◆ EXERCISE AIM: The reply must contain exactly the lines below from the one with "Instruction: Click the isolated" down to the one with "Given: Edit the Homing Speed value field", both included, and nothing more; please omit the pictures.

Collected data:
┌──

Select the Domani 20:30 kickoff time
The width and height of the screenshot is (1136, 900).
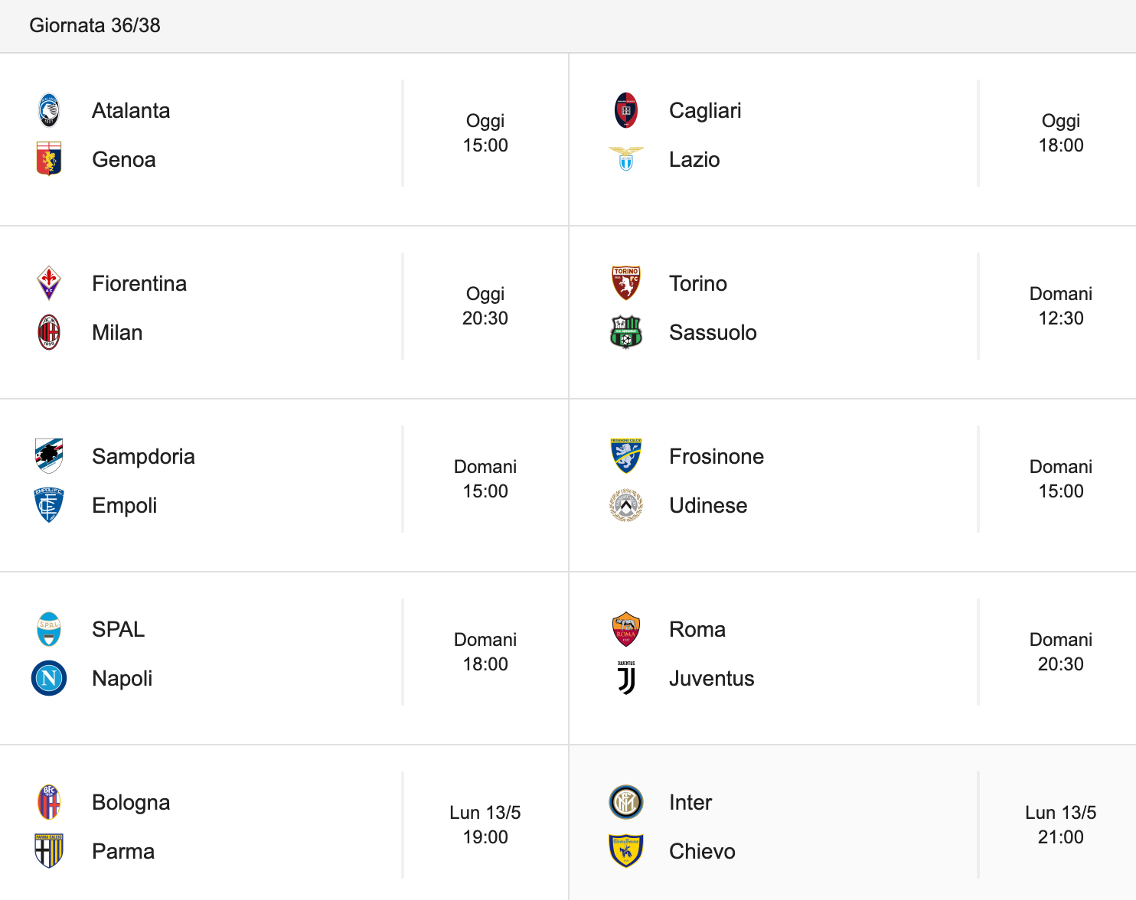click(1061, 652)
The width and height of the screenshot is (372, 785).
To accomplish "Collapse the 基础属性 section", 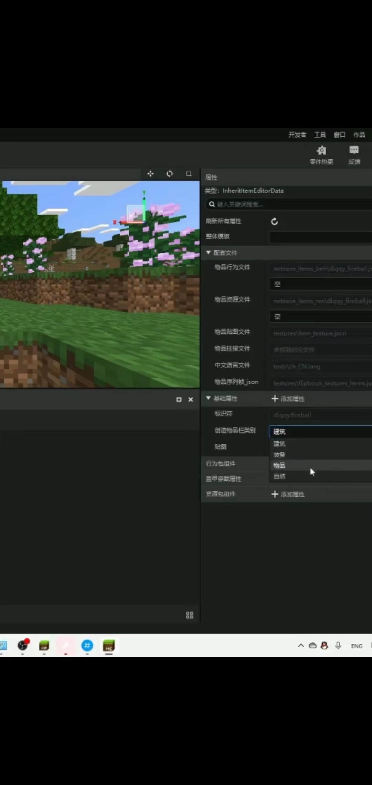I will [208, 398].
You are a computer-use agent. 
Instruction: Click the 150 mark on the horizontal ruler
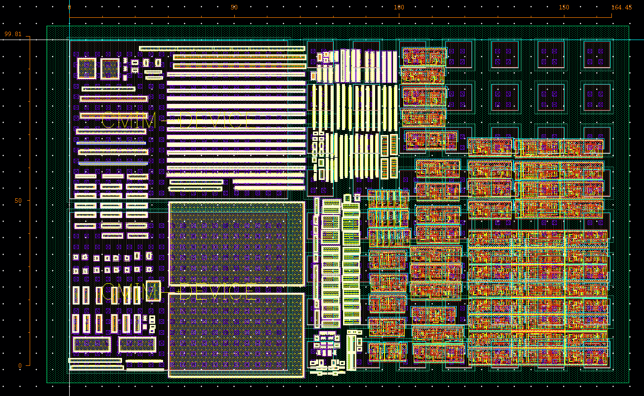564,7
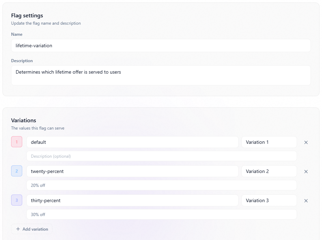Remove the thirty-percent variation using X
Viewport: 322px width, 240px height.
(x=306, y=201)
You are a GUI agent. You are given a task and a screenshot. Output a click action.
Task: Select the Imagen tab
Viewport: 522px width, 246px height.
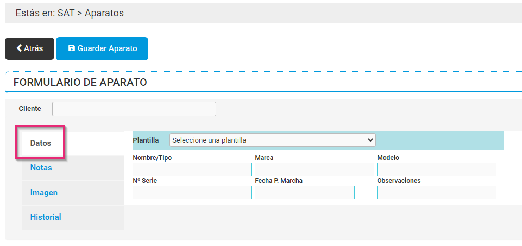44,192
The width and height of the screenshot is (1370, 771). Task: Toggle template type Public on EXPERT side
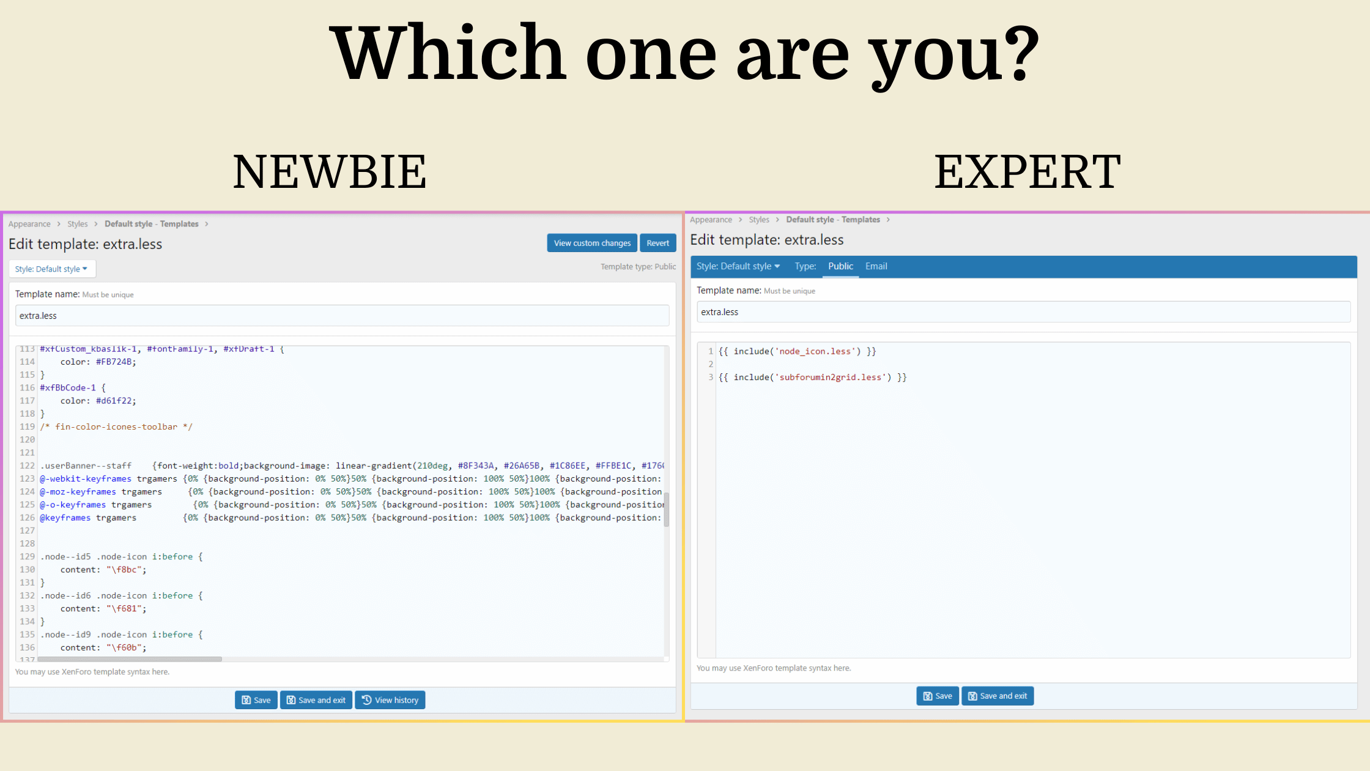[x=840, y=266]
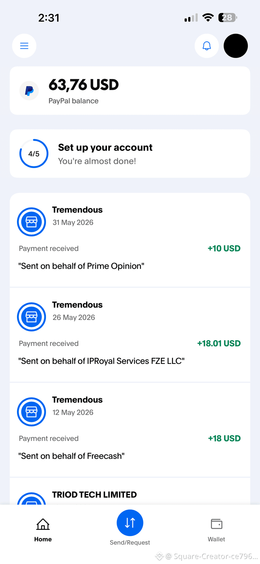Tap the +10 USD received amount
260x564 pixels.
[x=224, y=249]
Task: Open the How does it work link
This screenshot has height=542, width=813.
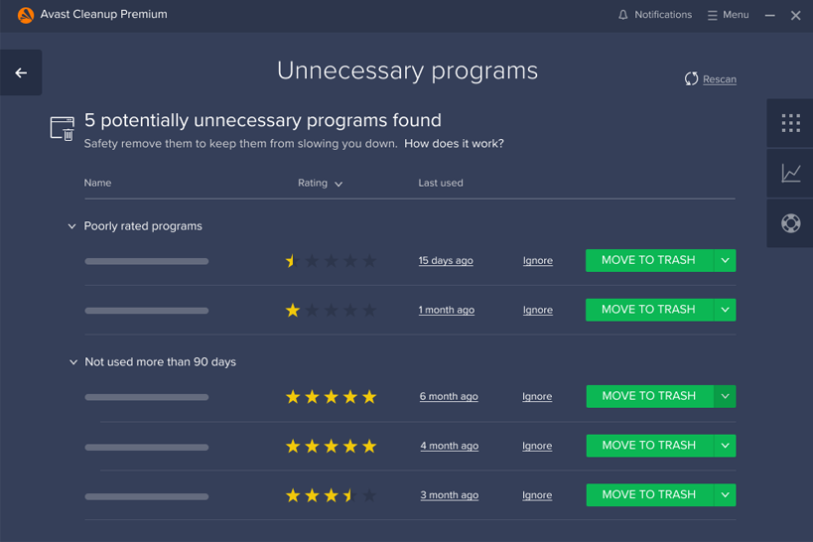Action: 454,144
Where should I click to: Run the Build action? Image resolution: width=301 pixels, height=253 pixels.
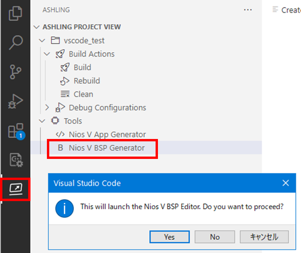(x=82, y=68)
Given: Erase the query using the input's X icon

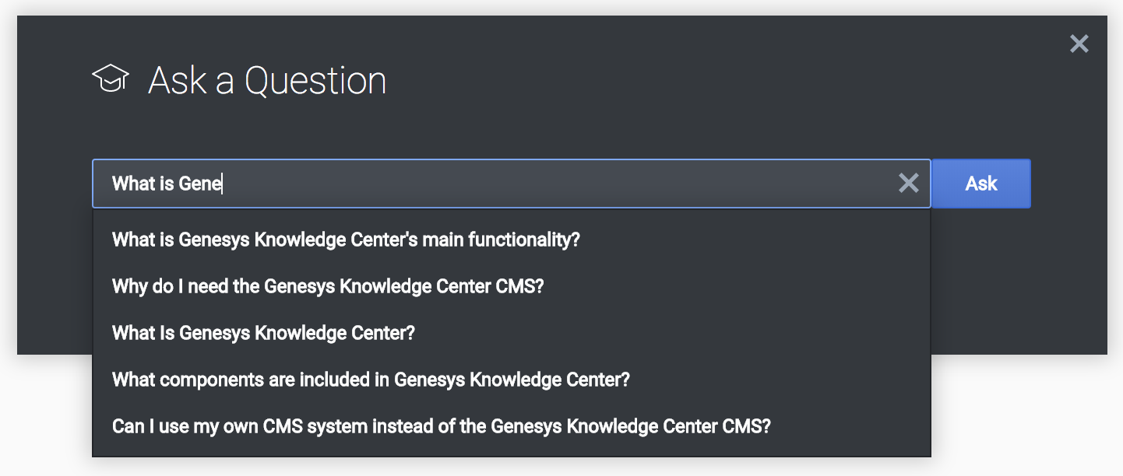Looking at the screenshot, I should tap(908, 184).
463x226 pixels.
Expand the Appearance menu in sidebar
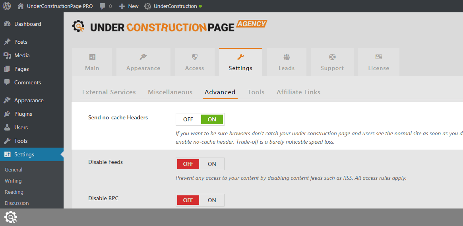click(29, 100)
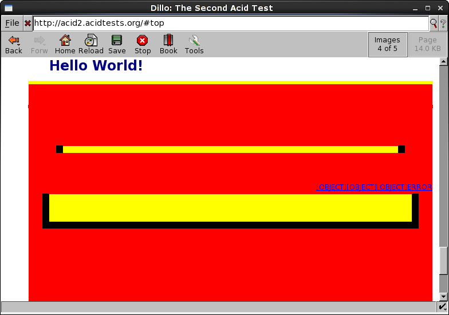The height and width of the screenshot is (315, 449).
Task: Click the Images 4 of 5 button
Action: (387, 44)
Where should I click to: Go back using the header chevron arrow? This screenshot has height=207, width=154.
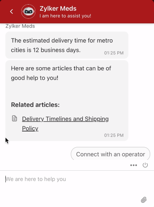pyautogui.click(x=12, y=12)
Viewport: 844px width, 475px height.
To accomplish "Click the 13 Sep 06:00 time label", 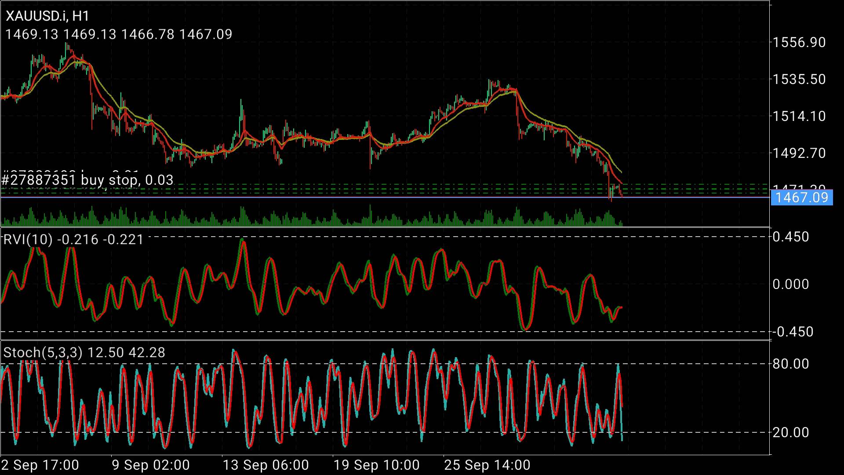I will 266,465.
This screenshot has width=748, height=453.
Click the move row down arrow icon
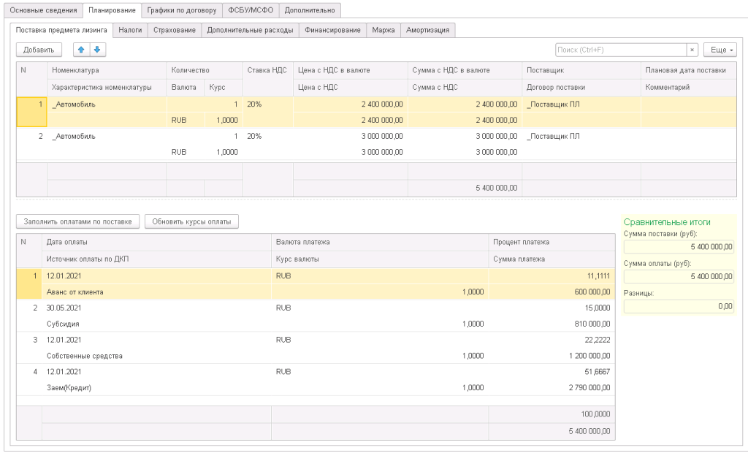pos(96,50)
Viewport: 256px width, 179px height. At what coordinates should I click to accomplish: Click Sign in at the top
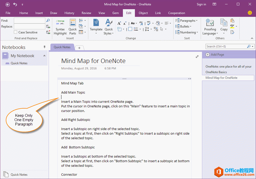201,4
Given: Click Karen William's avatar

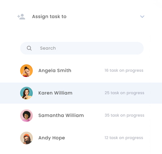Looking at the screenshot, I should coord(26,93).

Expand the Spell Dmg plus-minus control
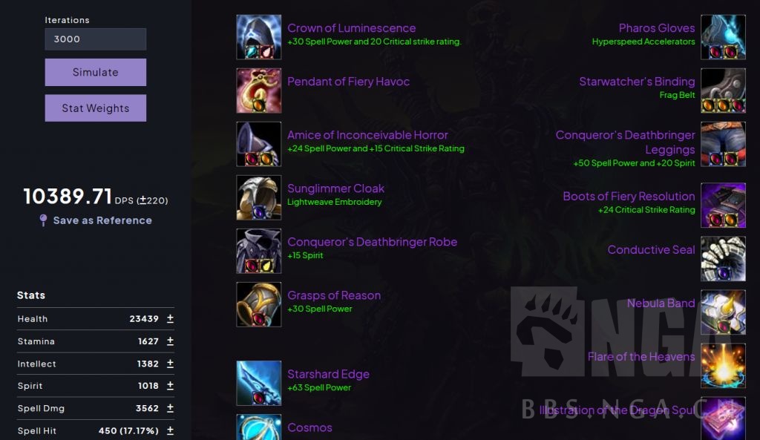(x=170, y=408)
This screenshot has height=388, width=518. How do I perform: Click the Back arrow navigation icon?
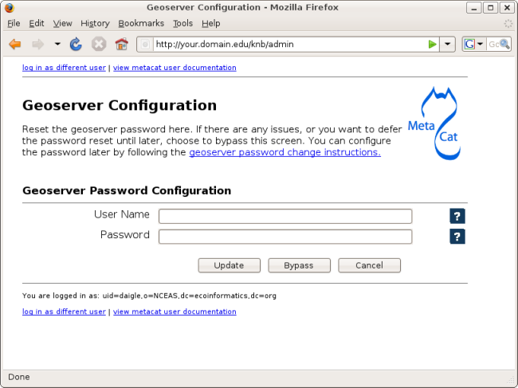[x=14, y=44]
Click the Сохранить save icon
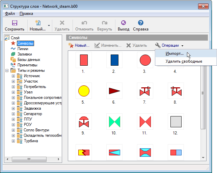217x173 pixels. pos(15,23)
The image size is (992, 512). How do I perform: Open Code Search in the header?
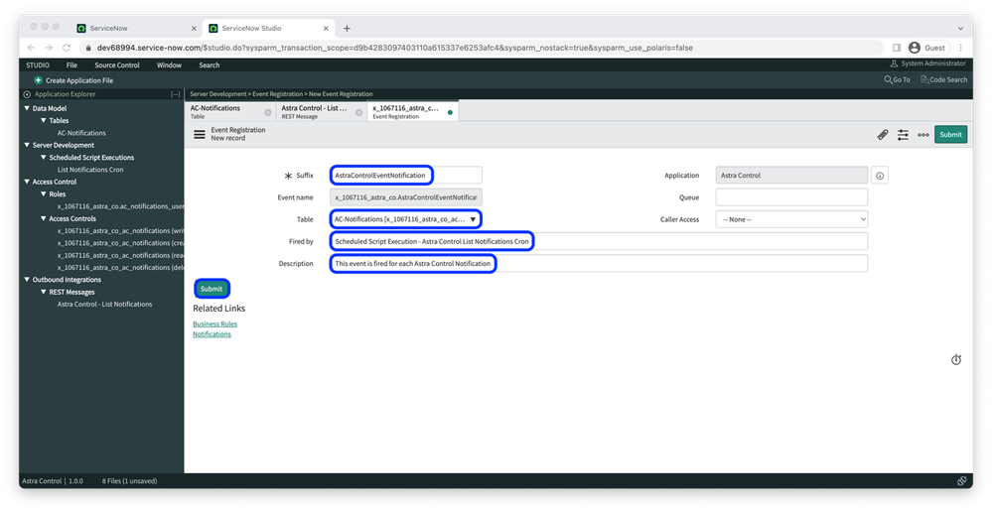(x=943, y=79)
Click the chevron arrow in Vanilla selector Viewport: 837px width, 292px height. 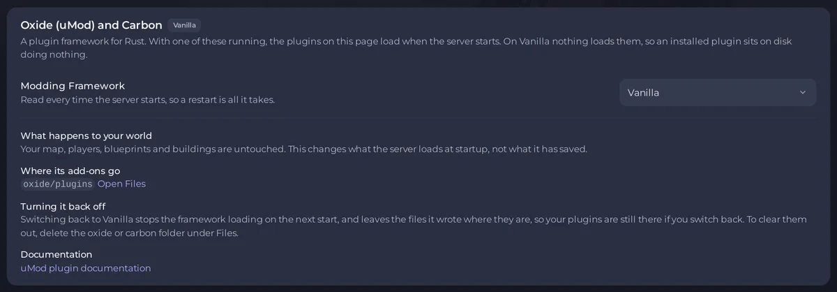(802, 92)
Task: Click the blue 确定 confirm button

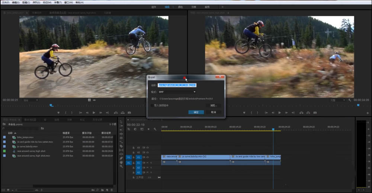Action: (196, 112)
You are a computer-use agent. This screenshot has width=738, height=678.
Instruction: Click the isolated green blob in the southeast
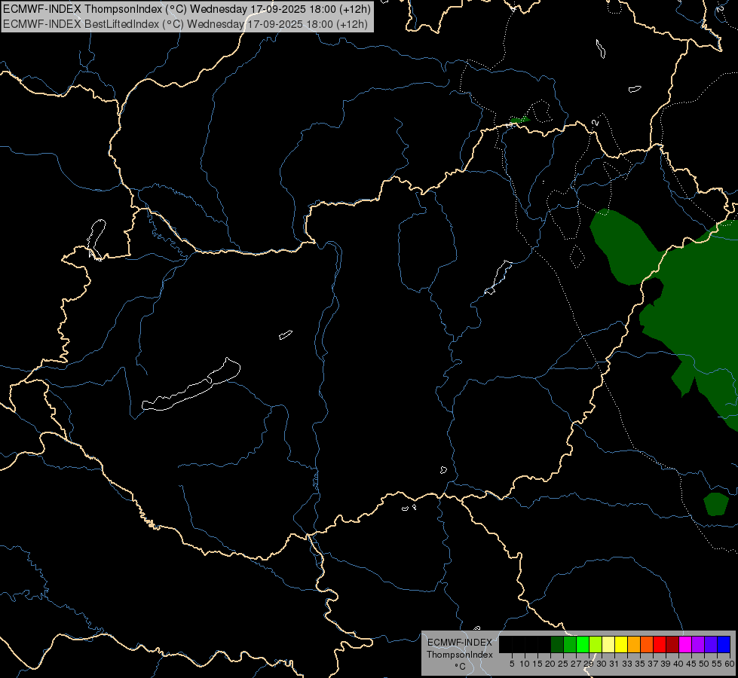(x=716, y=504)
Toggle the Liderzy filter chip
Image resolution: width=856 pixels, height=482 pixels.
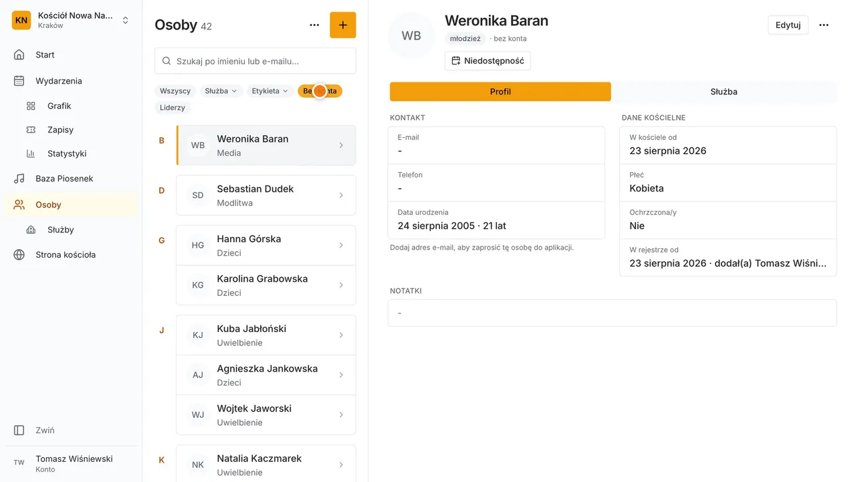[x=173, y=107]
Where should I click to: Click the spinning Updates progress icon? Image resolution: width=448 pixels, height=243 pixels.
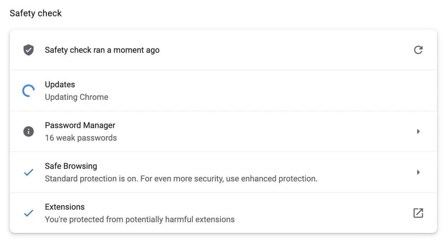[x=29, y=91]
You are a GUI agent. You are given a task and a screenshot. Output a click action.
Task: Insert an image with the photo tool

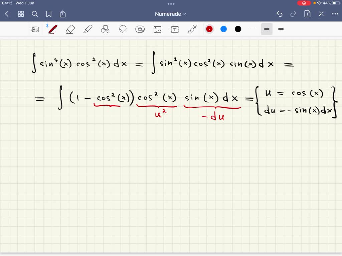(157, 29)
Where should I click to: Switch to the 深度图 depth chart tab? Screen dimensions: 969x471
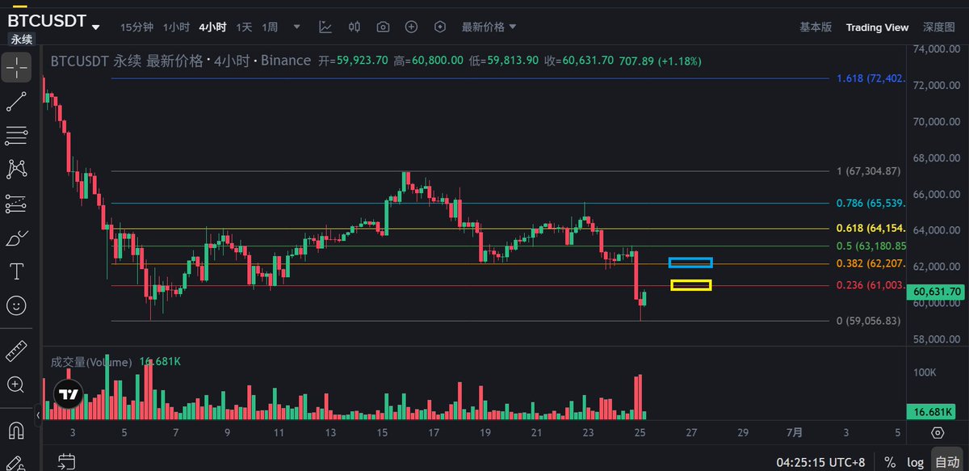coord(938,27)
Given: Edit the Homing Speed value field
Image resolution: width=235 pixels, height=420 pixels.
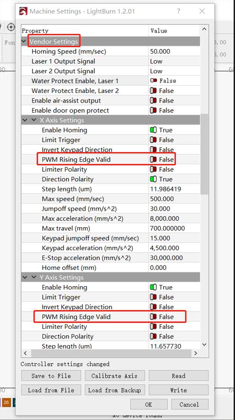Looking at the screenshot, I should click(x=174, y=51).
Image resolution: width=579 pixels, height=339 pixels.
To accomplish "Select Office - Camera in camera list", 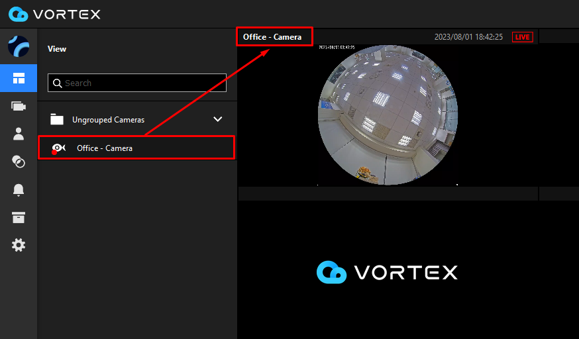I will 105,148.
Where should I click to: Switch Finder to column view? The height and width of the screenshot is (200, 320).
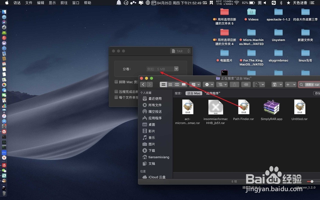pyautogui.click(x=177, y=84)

└──

◆ ANSWER TO THIS EXERCISE:
Instruction: Click the isolated green blob in the southeast
(x=716, y=504)
Toggle the Liderzy filter chip
Image resolution: width=856 pixels, height=482 pixels.
[x=173, y=107]
Where should I click to: Click the spinning Updates progress icon? Image resolution: width=448 pixels, height=243 pixels.
[x=29, y=91]
You are a GUI agent. You are given a task and a screenshot. Output a click action.
Task: Insert an image with the photo tool

(157, 29)
Where should I click to: Switch to the 深度图 depth chart tab? Screen dimensions: 969x471
coord(938,27)
Given: Edit the Homing Speed value field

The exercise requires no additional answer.